*** Opening DATA FOR PROCESSING ***

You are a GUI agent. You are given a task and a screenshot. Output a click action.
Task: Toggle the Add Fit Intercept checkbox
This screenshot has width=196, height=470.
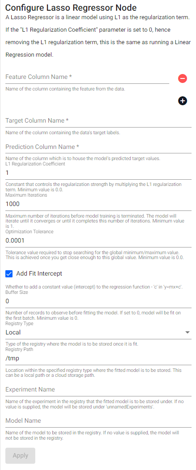coord(9,273)
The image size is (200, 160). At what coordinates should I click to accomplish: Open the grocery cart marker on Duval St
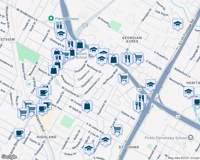117,130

*** Closing DATA FOR PROCESSING ***

§ **YOUR GOAL**:
Pictures are to be left out; all other data must be returned exactly.

§ **COMPLETED EXERCISE**:
You are a GUI agent. You are given a task and a screenshot. Output a click action.
Task: Toggle the Add Fit Intercept checkbox
This screenshot has width=196, height=470.
coord(9,273)
The image size is (200, 160). At what coordinates should I click to accomplish: Open the grocery cart marker on Duval St
117,130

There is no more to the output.